[[ SOURCE DATA, beginning ]]

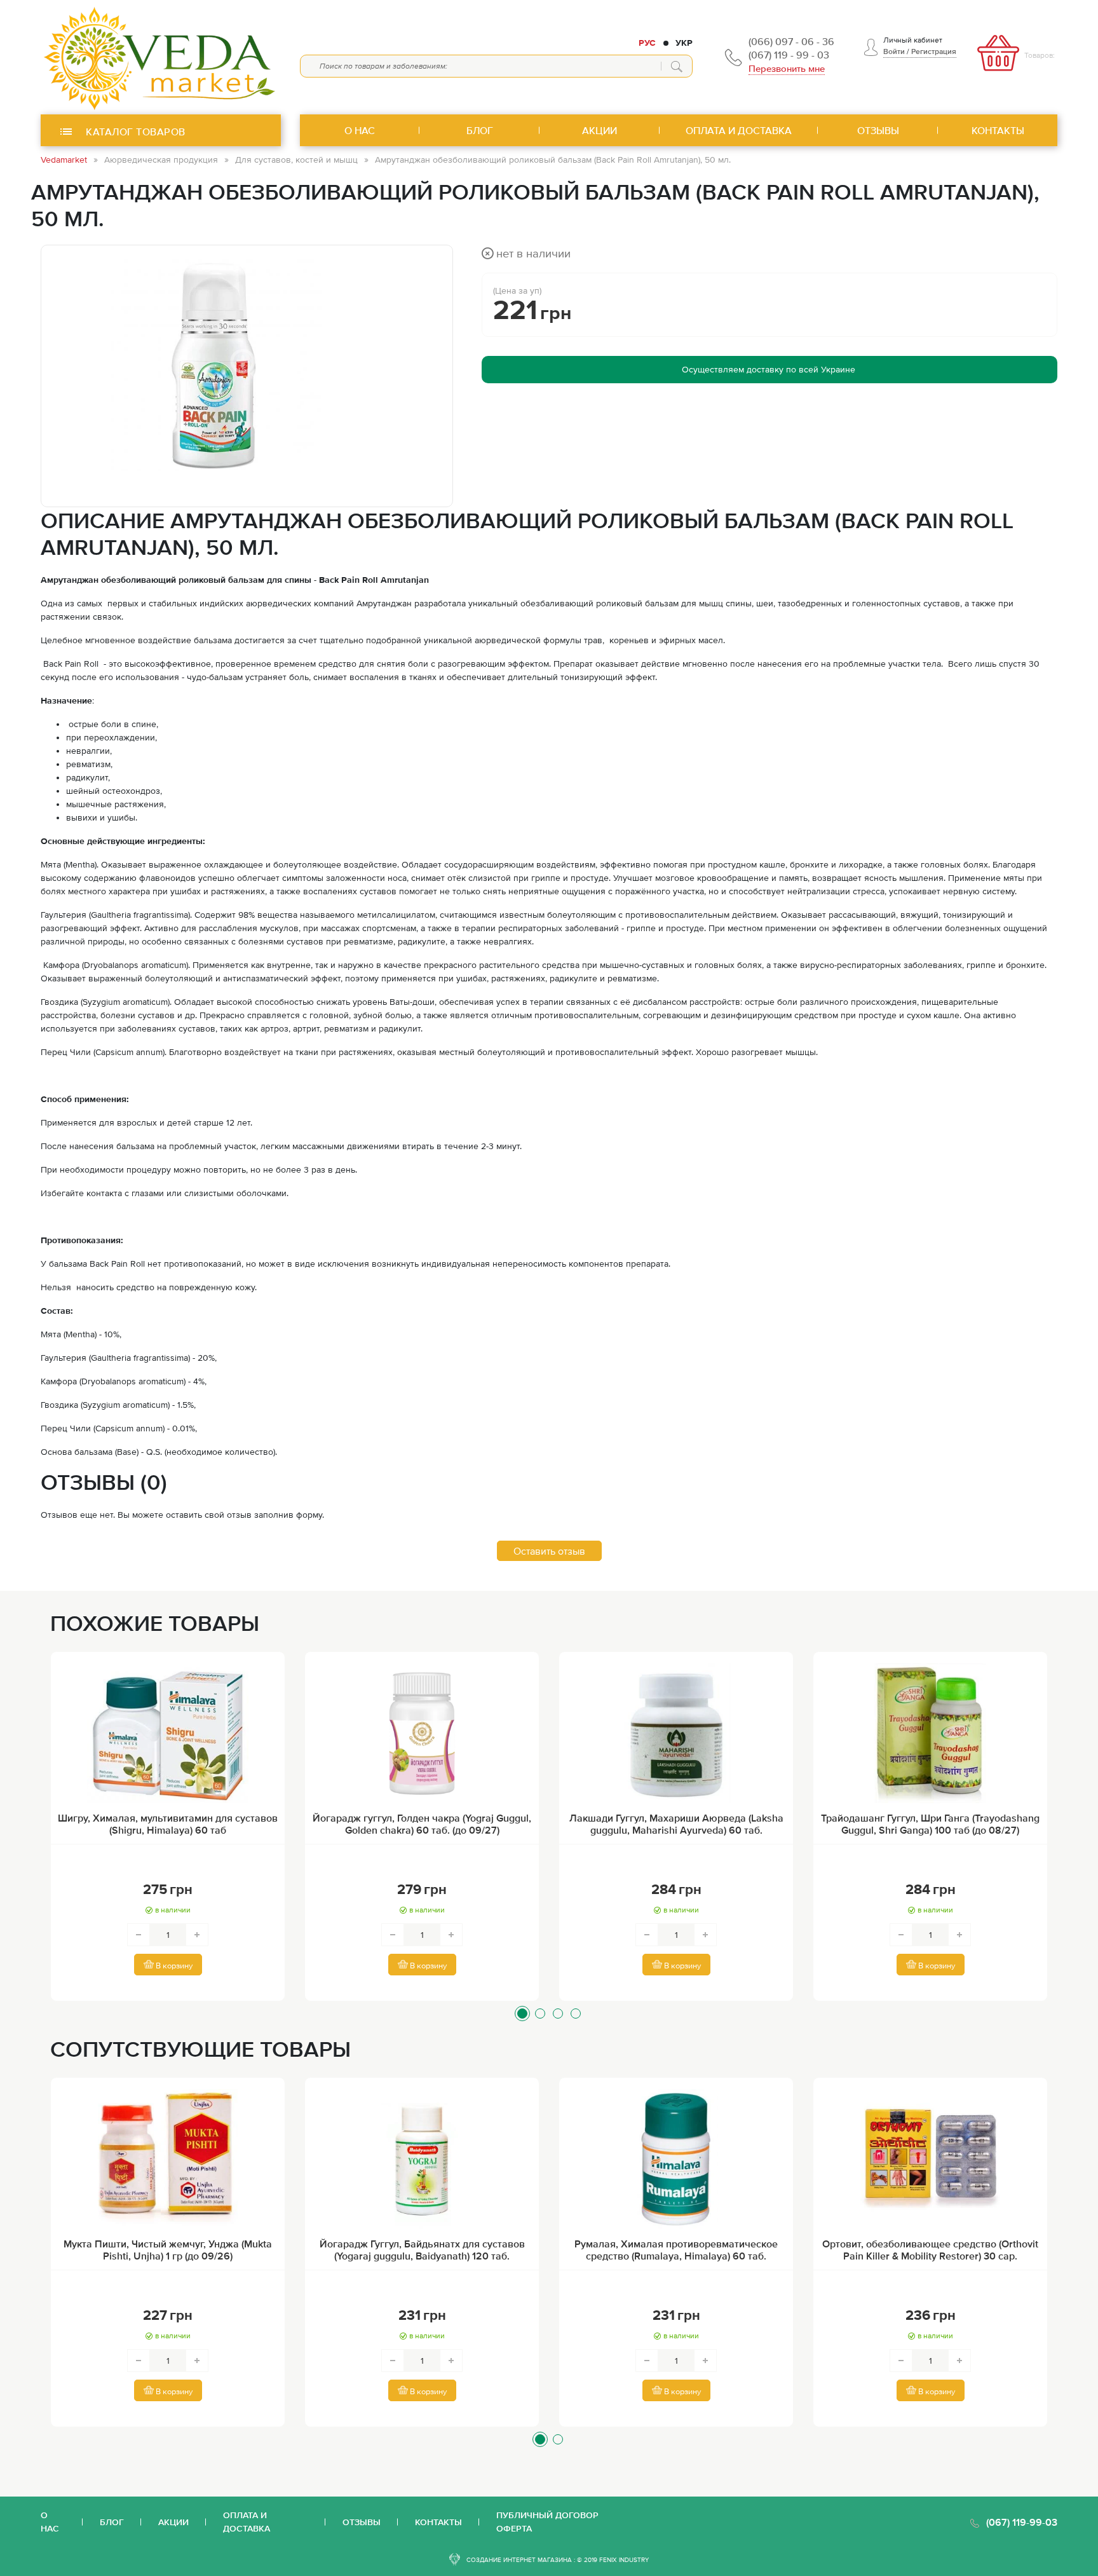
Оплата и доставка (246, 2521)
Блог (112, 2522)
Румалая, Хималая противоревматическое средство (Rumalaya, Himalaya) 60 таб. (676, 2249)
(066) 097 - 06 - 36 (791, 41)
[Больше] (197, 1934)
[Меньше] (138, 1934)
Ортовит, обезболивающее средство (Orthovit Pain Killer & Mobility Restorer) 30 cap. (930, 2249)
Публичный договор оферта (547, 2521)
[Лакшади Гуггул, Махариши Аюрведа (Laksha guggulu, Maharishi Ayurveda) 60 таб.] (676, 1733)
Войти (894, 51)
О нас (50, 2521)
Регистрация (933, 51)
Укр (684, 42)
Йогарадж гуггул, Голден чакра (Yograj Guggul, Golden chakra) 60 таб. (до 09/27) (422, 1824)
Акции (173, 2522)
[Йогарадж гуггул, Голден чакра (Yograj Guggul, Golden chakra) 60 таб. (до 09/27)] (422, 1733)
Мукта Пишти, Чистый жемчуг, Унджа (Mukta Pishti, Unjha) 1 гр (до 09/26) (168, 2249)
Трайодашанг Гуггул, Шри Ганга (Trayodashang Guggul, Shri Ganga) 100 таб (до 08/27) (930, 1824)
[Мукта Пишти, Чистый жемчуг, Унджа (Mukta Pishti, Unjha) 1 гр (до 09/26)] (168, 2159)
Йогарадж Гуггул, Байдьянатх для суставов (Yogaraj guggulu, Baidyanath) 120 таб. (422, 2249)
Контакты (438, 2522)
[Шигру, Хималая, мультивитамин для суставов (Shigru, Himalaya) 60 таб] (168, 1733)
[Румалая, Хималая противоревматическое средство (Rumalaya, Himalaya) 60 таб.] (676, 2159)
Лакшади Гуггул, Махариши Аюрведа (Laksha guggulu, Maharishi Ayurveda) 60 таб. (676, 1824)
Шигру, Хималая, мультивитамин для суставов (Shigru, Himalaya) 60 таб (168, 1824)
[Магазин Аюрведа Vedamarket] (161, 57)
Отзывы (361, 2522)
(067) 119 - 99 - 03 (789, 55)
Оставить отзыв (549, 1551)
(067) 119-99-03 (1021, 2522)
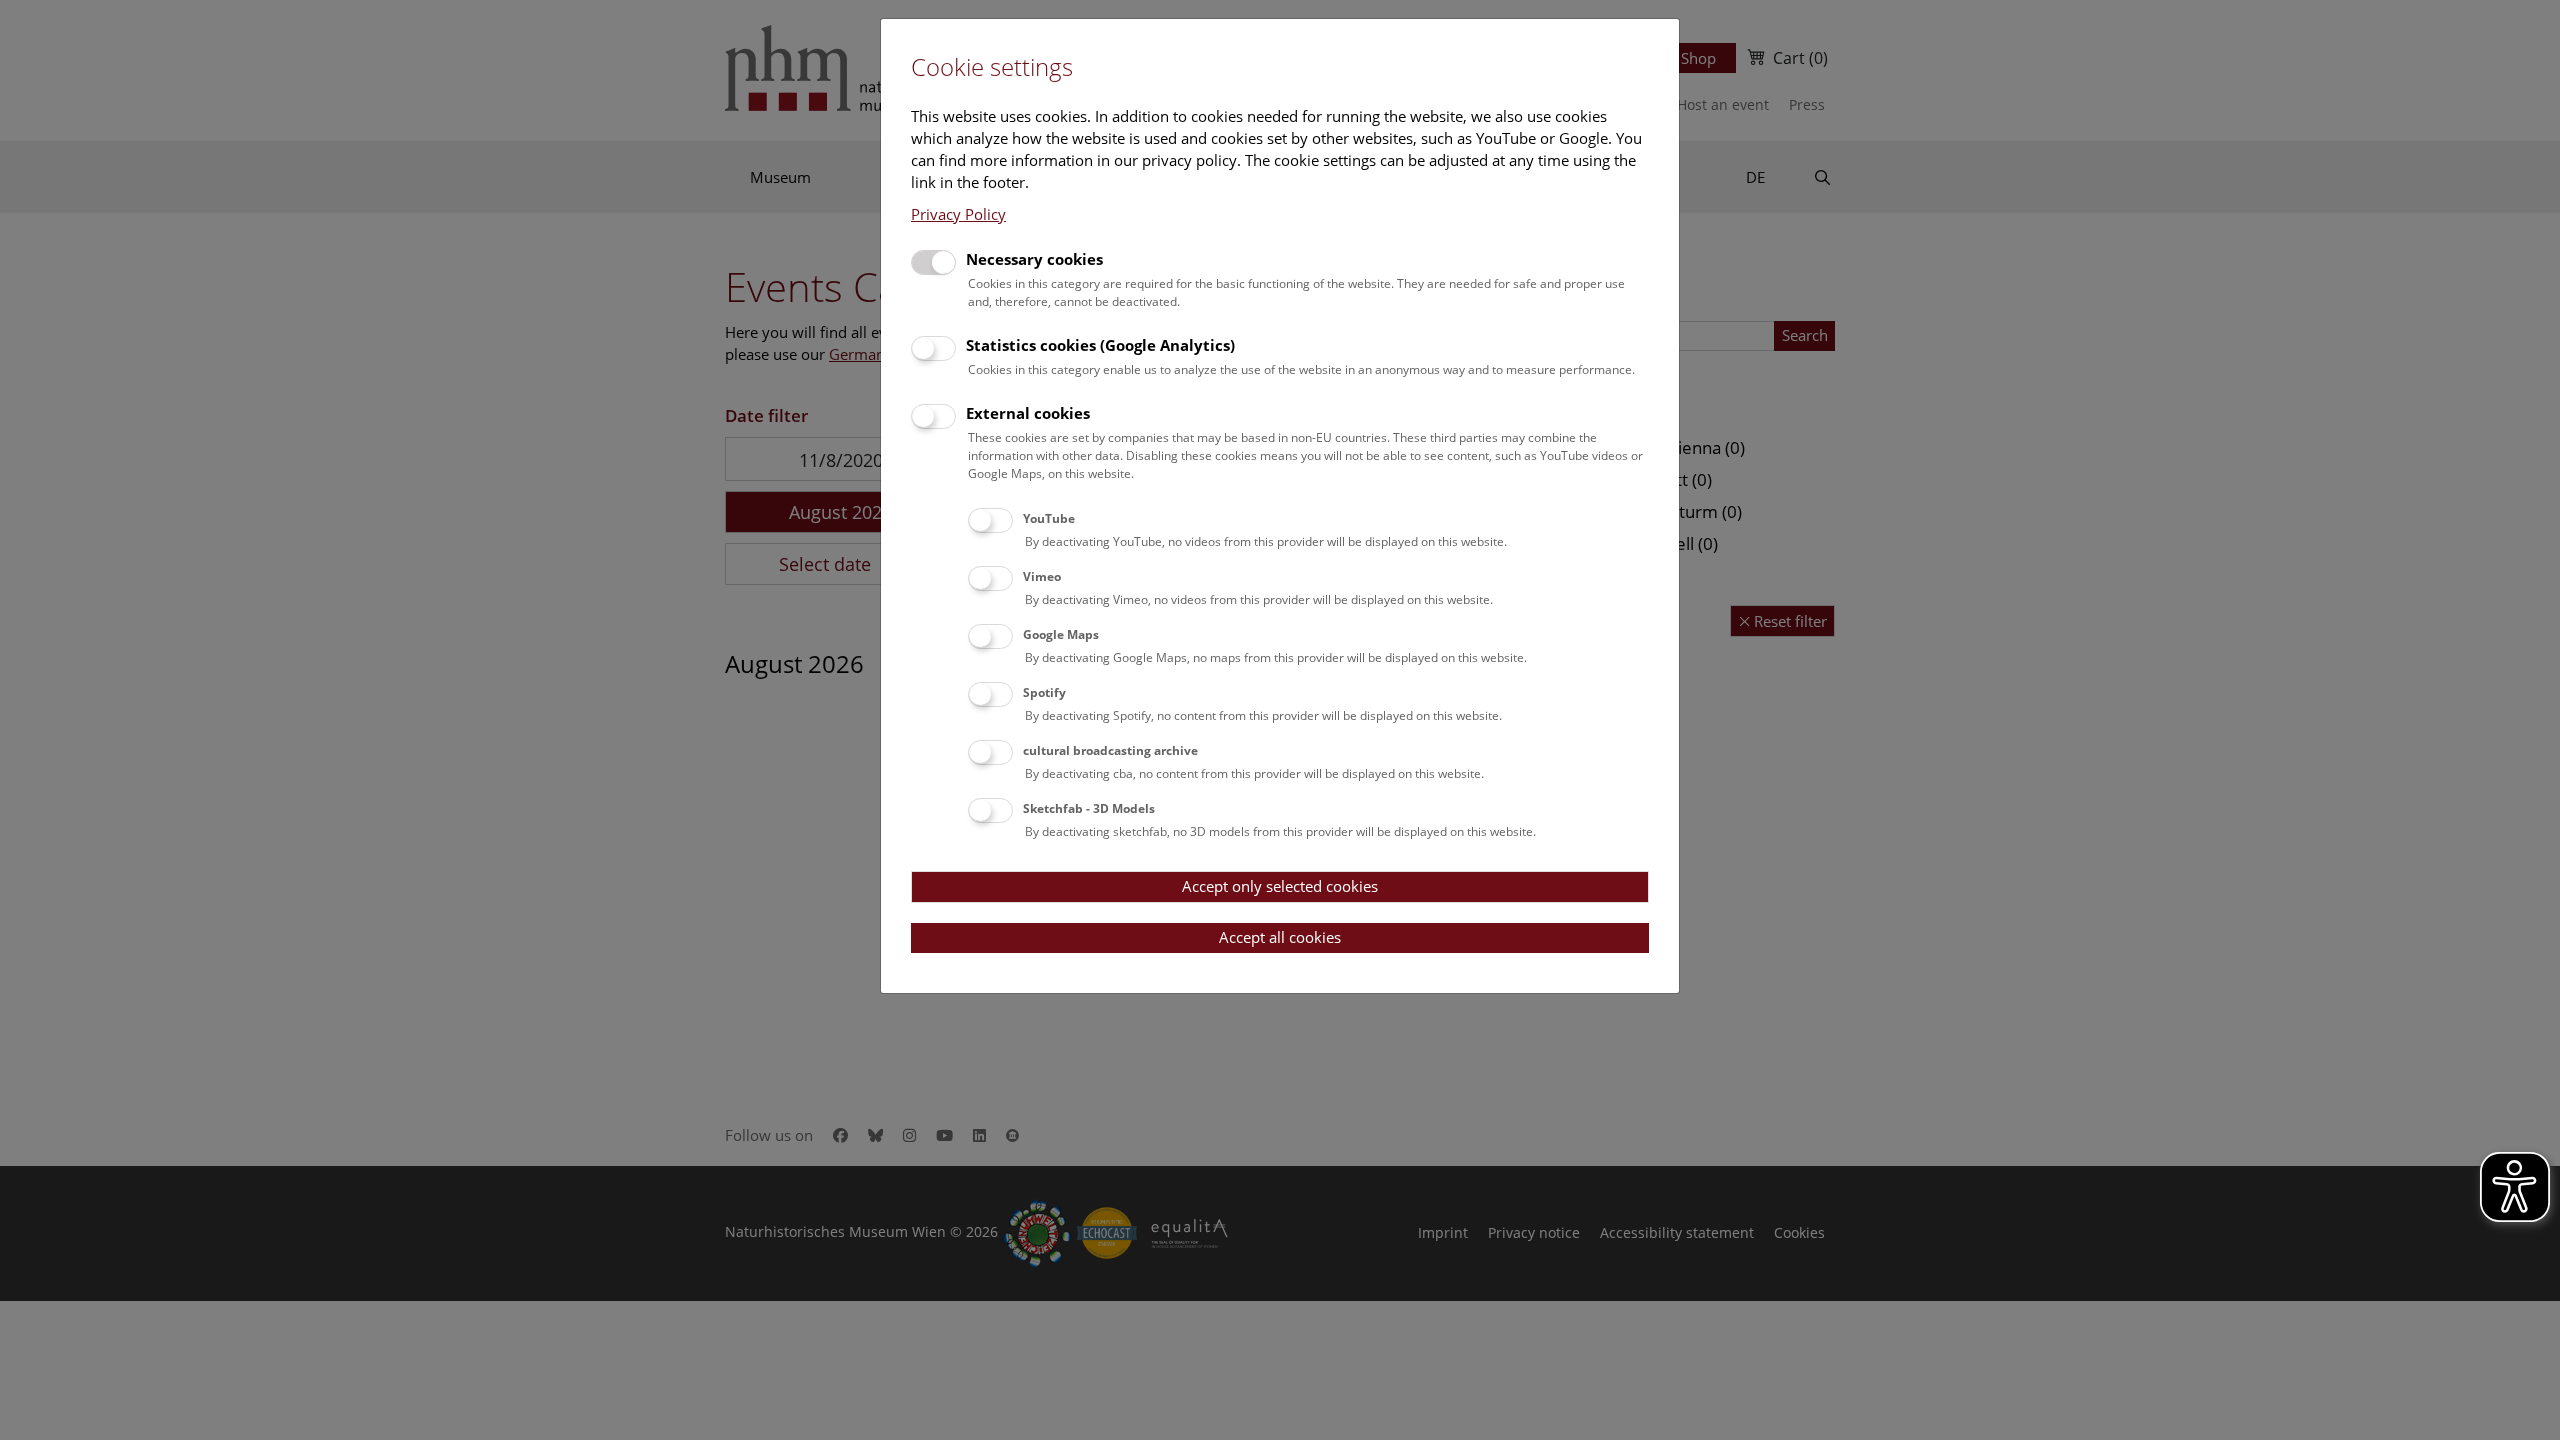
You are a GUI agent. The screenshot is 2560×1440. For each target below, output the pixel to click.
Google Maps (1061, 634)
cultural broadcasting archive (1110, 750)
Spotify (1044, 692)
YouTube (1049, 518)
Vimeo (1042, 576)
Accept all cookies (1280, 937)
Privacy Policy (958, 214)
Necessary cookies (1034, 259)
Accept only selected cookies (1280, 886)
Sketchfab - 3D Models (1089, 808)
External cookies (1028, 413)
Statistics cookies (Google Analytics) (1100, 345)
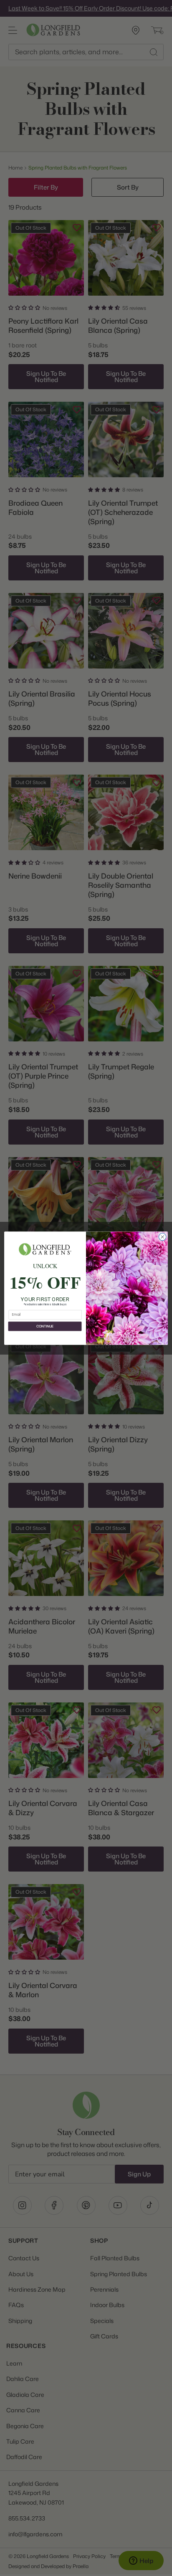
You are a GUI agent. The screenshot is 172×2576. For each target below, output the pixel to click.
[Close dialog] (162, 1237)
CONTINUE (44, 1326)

[[ SOURCE DATA, end ]]

REQUIRED ACTION -> How many lines in the data above contain the word "Шигру"? Reply with only that figure.

RESPONSE -> 2